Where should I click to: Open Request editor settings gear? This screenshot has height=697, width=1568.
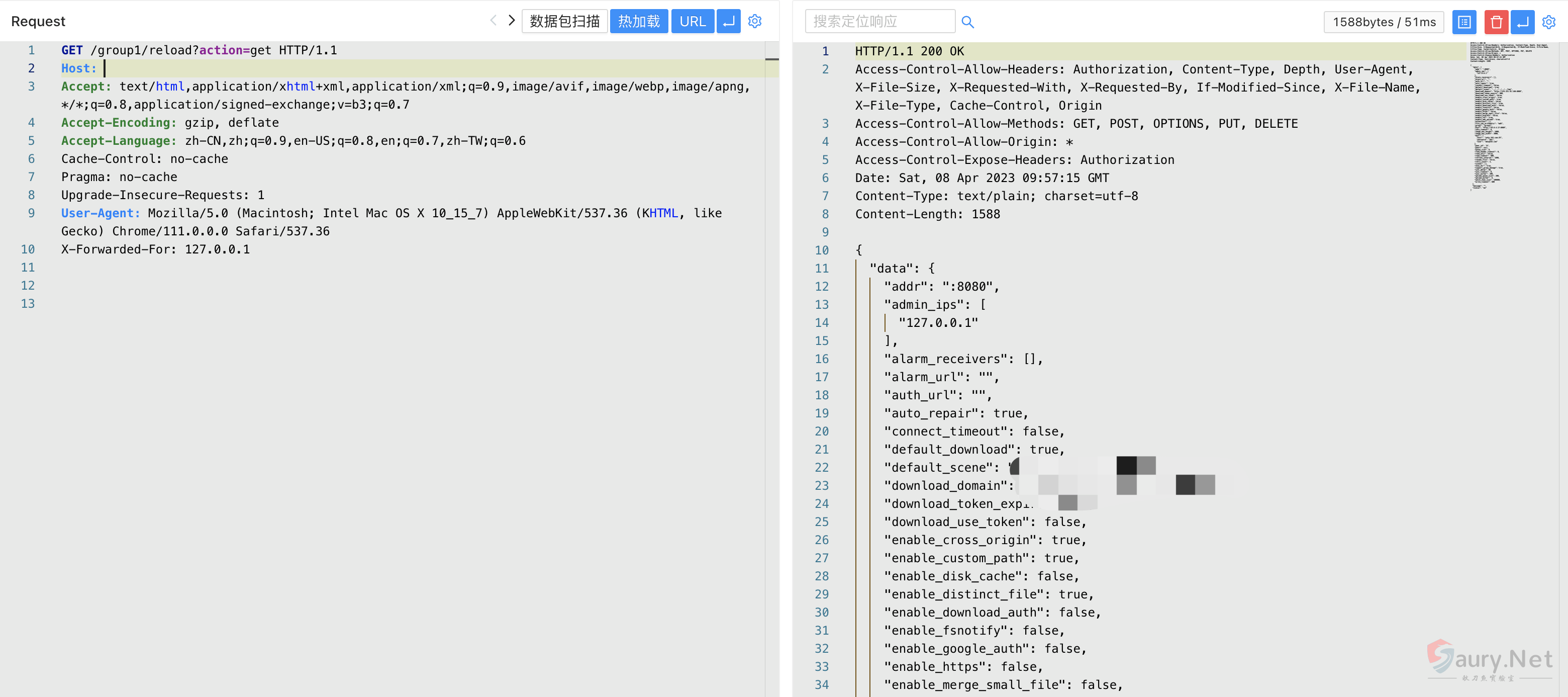coord(755,21)
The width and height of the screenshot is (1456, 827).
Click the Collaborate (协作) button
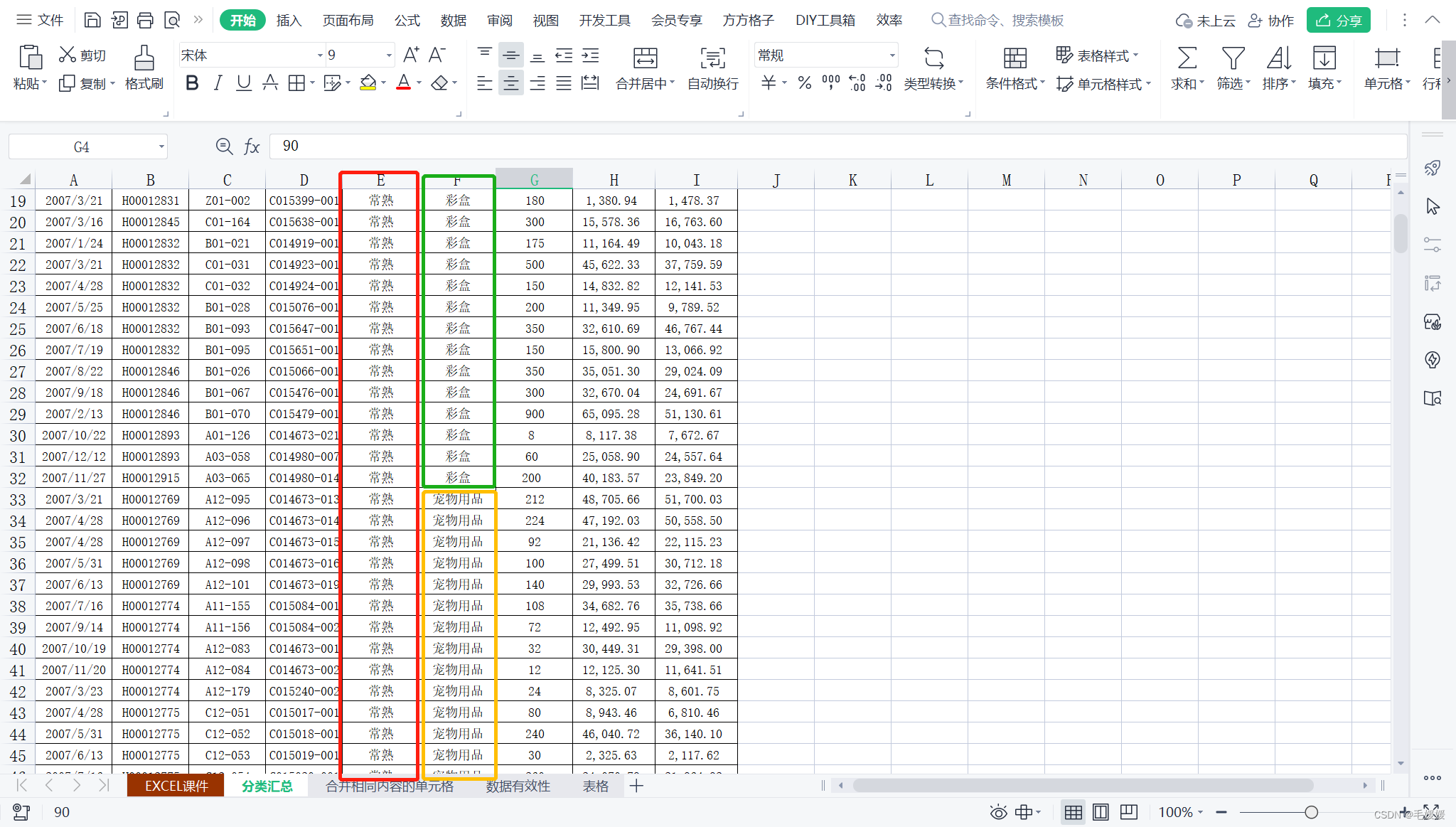point(1271,20)
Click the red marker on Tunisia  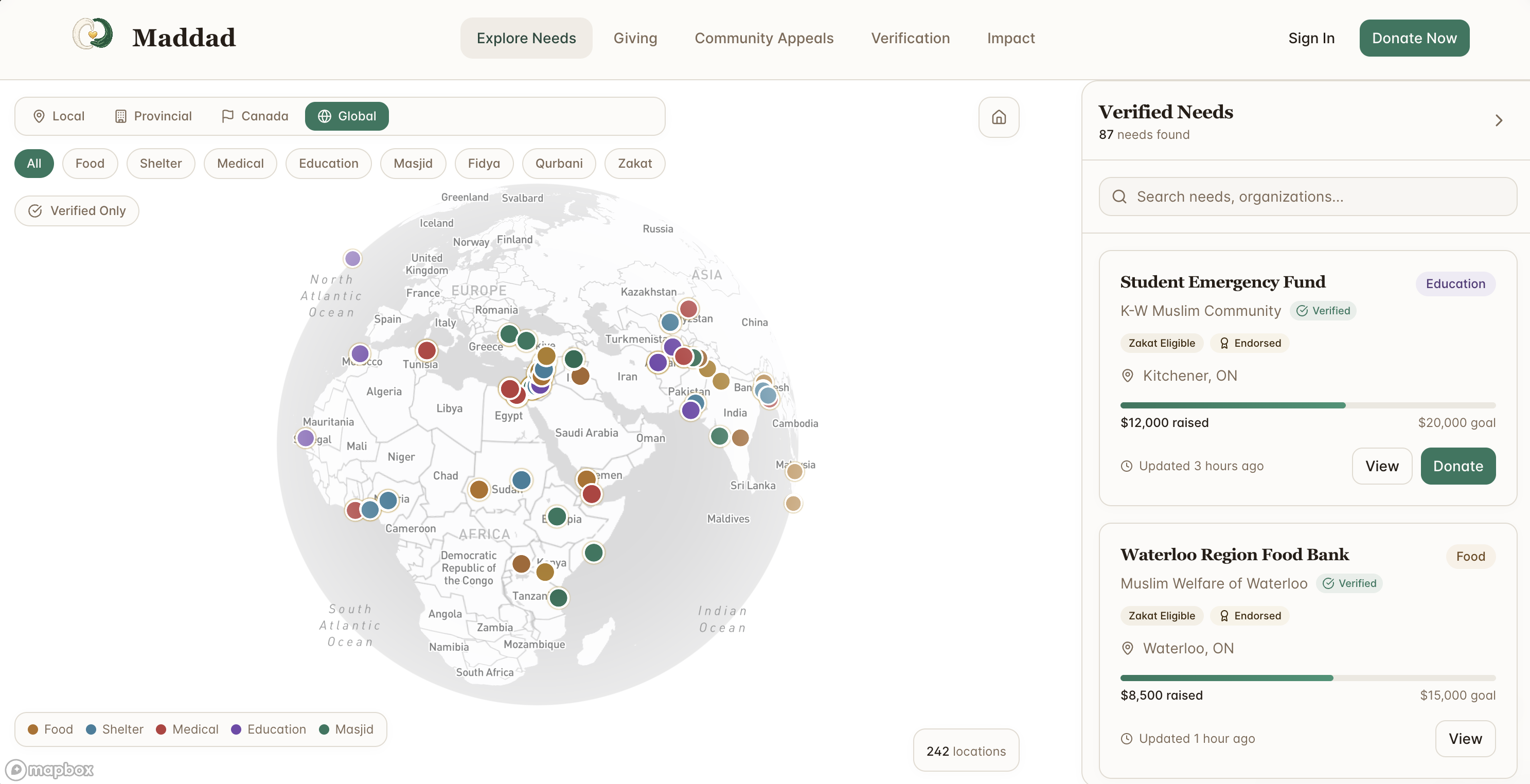point(426,350)
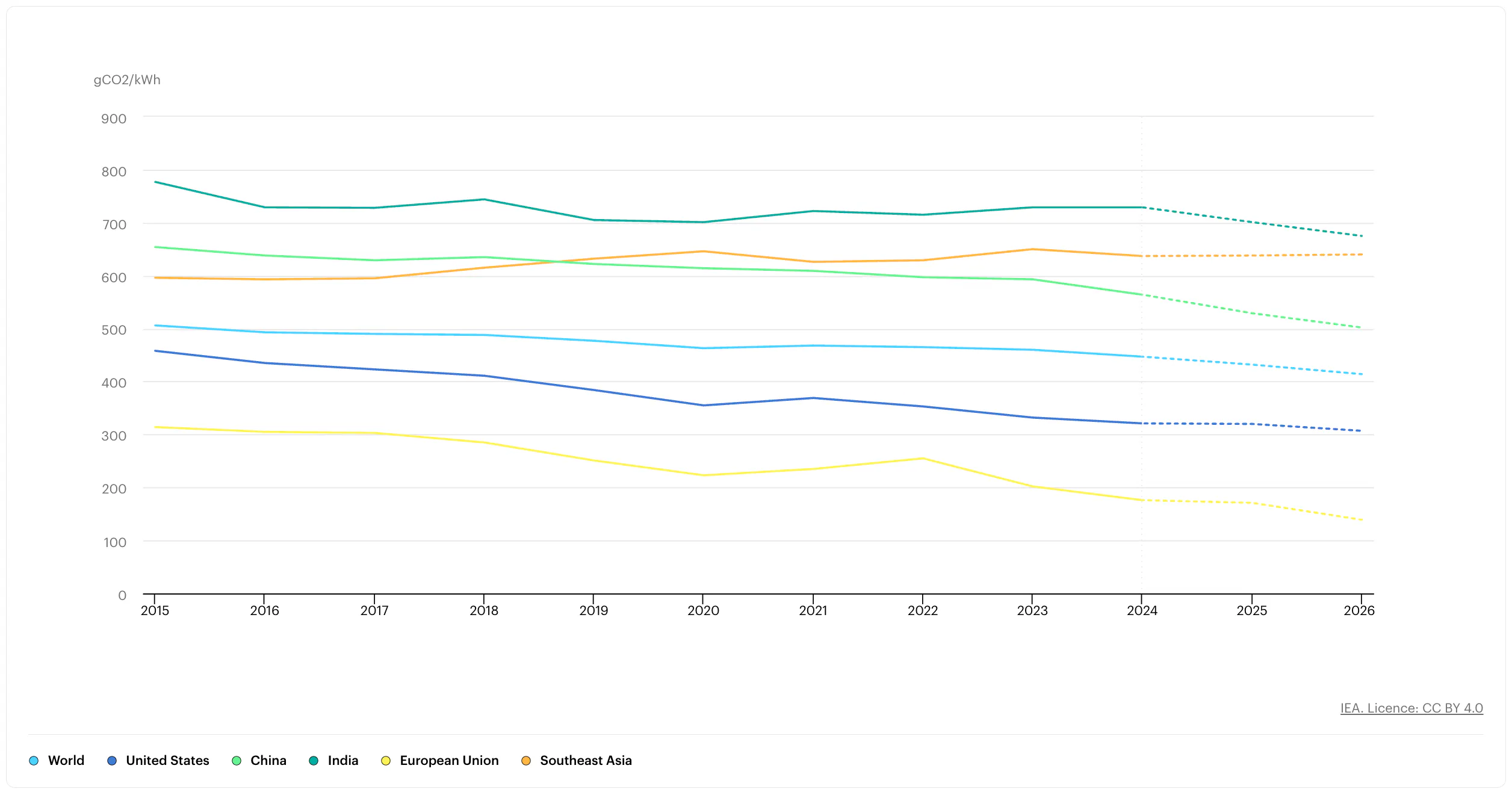This screenshot has height=792, width=1512.
Task: Click the 2020 x-axis year label
Action: (703, 611)
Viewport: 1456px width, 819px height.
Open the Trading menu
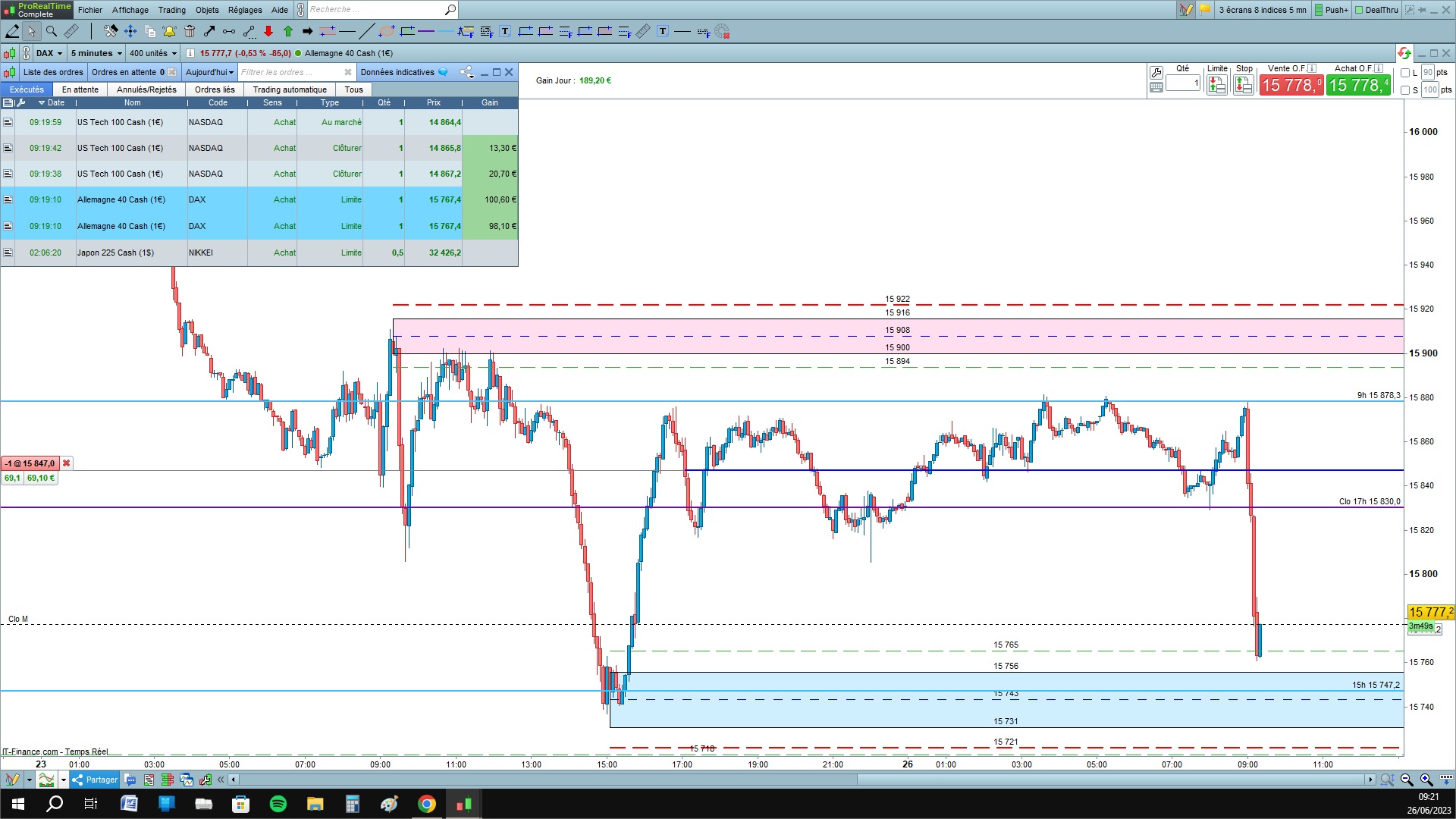[x=171, y=10]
-------------------------
- **TASK PROMPT**: Beginning at the line that contains "Viewport: 1456px width, 819px height.", transcribe it and every later line through the last line of the data above, exactly, and drop the pictures.

- **TASK RESULT**:
Viewport: 1456px width, 819px height.
Open the Trading menu
[x=171, y=10]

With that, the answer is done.